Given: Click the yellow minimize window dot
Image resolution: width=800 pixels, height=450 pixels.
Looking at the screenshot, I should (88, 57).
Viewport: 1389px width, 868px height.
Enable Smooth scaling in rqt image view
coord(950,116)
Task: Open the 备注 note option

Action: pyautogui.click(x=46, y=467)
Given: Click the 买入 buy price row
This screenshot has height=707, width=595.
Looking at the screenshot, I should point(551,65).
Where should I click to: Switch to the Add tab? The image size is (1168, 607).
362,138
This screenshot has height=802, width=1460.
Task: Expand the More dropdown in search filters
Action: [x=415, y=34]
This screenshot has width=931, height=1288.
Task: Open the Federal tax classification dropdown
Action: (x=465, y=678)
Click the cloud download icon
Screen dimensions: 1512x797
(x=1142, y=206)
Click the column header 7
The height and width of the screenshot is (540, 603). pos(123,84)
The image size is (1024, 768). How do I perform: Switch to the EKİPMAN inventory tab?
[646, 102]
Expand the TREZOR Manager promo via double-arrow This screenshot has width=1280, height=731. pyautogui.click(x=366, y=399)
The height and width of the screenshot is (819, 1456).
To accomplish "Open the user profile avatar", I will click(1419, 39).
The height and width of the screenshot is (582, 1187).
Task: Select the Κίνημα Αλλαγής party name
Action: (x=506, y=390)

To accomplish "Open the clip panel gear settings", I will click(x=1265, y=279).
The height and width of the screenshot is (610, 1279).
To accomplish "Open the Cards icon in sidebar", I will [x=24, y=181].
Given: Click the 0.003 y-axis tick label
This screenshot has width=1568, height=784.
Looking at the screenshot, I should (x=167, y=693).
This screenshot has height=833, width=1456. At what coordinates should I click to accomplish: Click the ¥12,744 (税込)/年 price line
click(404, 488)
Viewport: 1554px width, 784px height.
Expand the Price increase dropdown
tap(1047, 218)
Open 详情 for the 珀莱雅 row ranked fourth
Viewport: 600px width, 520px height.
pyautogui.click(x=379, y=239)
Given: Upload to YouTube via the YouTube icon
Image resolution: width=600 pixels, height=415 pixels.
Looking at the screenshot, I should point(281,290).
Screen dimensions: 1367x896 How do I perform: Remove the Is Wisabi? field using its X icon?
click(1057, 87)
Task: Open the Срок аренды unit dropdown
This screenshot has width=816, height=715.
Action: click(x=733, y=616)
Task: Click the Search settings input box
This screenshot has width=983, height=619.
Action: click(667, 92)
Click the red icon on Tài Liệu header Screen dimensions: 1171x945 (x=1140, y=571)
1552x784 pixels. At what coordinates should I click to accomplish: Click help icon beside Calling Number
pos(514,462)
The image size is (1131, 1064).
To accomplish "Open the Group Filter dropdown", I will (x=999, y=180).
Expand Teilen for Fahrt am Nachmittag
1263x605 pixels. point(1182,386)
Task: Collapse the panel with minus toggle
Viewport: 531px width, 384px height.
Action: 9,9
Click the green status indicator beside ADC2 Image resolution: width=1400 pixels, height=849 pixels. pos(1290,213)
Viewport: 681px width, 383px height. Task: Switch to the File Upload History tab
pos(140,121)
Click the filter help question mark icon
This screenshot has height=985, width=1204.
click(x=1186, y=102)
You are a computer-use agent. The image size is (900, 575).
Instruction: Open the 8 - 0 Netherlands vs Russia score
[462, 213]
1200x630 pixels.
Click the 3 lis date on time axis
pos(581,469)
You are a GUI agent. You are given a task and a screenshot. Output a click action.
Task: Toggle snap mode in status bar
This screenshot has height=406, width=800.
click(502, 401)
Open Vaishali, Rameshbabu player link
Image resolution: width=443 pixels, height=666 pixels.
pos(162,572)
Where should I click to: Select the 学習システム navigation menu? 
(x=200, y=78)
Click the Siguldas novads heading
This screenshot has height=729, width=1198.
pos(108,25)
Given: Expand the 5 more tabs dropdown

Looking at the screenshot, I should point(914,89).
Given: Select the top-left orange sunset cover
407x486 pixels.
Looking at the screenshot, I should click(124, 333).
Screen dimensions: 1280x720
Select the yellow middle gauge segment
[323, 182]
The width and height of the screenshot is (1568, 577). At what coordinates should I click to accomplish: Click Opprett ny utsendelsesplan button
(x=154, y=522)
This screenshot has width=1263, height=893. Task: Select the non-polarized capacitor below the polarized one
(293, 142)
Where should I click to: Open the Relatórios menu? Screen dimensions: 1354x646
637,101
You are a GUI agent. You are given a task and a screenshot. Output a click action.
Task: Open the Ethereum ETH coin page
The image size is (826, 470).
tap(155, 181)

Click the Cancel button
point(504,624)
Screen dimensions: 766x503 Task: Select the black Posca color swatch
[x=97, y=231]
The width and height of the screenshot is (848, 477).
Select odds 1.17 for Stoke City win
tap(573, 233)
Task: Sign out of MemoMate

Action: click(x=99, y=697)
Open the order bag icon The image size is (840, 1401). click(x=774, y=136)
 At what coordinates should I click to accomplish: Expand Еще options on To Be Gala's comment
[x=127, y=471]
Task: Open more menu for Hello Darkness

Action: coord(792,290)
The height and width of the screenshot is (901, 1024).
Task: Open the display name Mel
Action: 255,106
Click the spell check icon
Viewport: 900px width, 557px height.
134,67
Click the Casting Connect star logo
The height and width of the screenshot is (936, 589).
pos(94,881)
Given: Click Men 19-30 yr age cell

# WHAT THE EXERCISE ASKS
With nothing left out, copy the data above exactly.

# EXERCISE ANSWER
Given: Click the yellow minimize window dot
Image resolution: width=800 pixels, height=450 pixels.
Looking at the screenshot, I should (88, 57).
Viewport: 1389px width, 868px height.
Enable Smooth scaling in rqt image view
coord(950,116)
Task: Open the 备注 note option

Action: pyautogui.click(x=46, y=467)
Given: Click the 买入 buy price row
This screenshot has height=707, width=595.
Looking at the screenshot, I should point(551,65).
Where should I click to: Switch to the Add tab? The image size is (1168, 607).
362,138
This screenshot has height=802, width=1460.
Task: Expand the More dropdown in search filters
Action: [x=415, y=34]
This screenshot has width=931, height=1288.
Task: Open the Federal tax classification dropdown
Action: (x=465, y=678)
Click the cloud download icon
Screen dimensions: 1512x797
(x=1142, y=206)
Click the column header 7
The height and width of the screenshot is (540, 603). pos(123,84)
The image size is (1024, 768). How do I perform: Switch to the EKİPMAN inventory tab?
[646, 102]
Expand the TREZOR Manager promo via double-arrow This screenshot has width=1280, height=731. pyautogui.click(x=366, y=399)
The height and width of the screenshot is (819, 1456).
To accomplish "Open the user profile avatar", I will click(1419, 39).
The height and width of the screenshot is (582, 1187).
Task: Select the Κίνημα Αλλαγής party name
Action: (x=506, y=390)

To accomplish "Open the clip panel gear settings", I will click(x=1265, y=279).
The height and width of the screenshot is (610, 1279).
To accomplish "Open the Cards icon in sidebar", I will [x=24, y=181].
Given: Click the 0.003 y-axis tick label
This screenshot has width=1568, height=784.
Looking at the screenshot, I should (x=167, y=693).
This screenshot has height=833, width=1456. At what coordinates should I click to accomplish: Click the ¥12,744 (税込)/年 price line
click(404, 488)
Viewport: 1554px width, 784px height.
Expand the Price increase dropdown
tap(1047, 218)
Open 详情 for the 珀莱雅 row ranked fourth
Viewport: 600px width, 520px height.
pyautogui.click(x=379, y=239)
Given: Upload to YouTube via the YouTube icon
Image resolution: width=600 pixels, height=415 pixels.
Looking at the screenshot, I should point(281,290).
Screen dimensions: 1367x896 How do I perform: Remove the Is Wisabi? field using its X icon?
click(1057, 87)
Task: Open the Срок аренды unit dropdown
This screenshot has width=816, height=715.
Action: click(x=733, y=616)
Task: Click the Search settings input box
This screenshot has width=983, height=619.
Action: click(667, 92)
Click the red icon on Tài Liệu header Screen dimensions: 1171x945 (x=1140, y=571)
1552x784 pixels. At what coordinates should I click to accomplish: Click help icon beside Calling Number
pos(514,462)
The image size is (1131, 1064).
To accomplish "Open the Group Filter dropdown", I will (x=999, y=180).
Expand Teilen for Fahrt am Nachmittag
1263x605 pixels. point(1182,386)
Task: Collapse the panel with minus toggle
Viewport: 531px width, 384px height.
Action: 9,9
Click the green status indicator beside ADC2 Image resolution: width=1400 pixels, height=849 pixels. pos(1290,213)
Viewport: 681px width, 383px height. Task: Switch to the File Upload History tab
pos(140,121)
Click the filter help question mark icon
This screenshot has height=985, width=1204.
click(x=1186, y=102)
You are a computer-use agent. The image size is (900, 575).
Instruction: Open the 8 - 0 Netherlands vs Russia score
[462, 213]
1200x630 pixels.
Click the 3 lis date on time axis
pos(581,469)
You are a GUI agent. You are given a task and a screenshot. Output a click action.
Task: Toggle snap mode in status bar
This screenshot has height=406, width=800.
click(502, 401)
Open Vaishali, Rameshbabu player link
Image resolution: width=443 pixels, height=666 pixels.
pos(162,572)
Where should I click to: Select the 学習システム navigation menu? 
(x=200, y=78)
Click the Siguldas novads heading
This screenshot has height=729, width=1198.
pos(108,25)
Given: Expand the 5 more tabs dropdown

Looking at the screenshot, I should point(914,89).
Given: Select the top-left orange sunset cover
407x486 pixels.
Looking at the screenshot, I should click(124, 333).
Screen dimensions: 1280x720
Select the yellow middle gauge segment
[323, 182]
The width and height of the screenshot is (1568, 577). At what coordinates should I click to accomplish: Click Opprett ny utsendelsesplan button
(x=154, y=522)
This screenshot has width=1263, height=893. Task: Select the non-polarized capacitor below the polarized one
(293, 142)
Where should I click to: Open the Relatórios menu? Screen dimensions: 1354x646
637,101
You are a GUI agent. You are given a task and a screenshot. Output a click action.
Task: Open the Ethereum ETH coin page
The image size is (826, 470).
tap(155, 181)

Click the Cancel button
point(504,624)
Screen dimensions: 766x503 Task: Select the black Posca color swatch
[x=97, y=231]
The width and height of the screenshot is (848, 477).
Select odds 1.17 for Stoke City win
tap(573, 233)
Task: Sign out of MemoMate

Action: click(x=99, y=697)
Open the order bag icon The image size is (840, 1401). click(x=774, y=136)
 At what coordinates should I click to accomplish: Expand Еще options on To Be Gala's comment
[x=127, y=471]
Task: Open more menu for Hello Darkness

Action: coord(792,290)
The height and width of the screenshot is (901, 1024).
Task: Open the display name Mel
Action: 255,106
Click the spell check icon
Viewport: 900px width, 557px height.
134,67
Click the Casting Connect star logo
The height and width of the screenshot is (936, 589).
pos(94,881)
Given: Click Men 19-30 yr age cell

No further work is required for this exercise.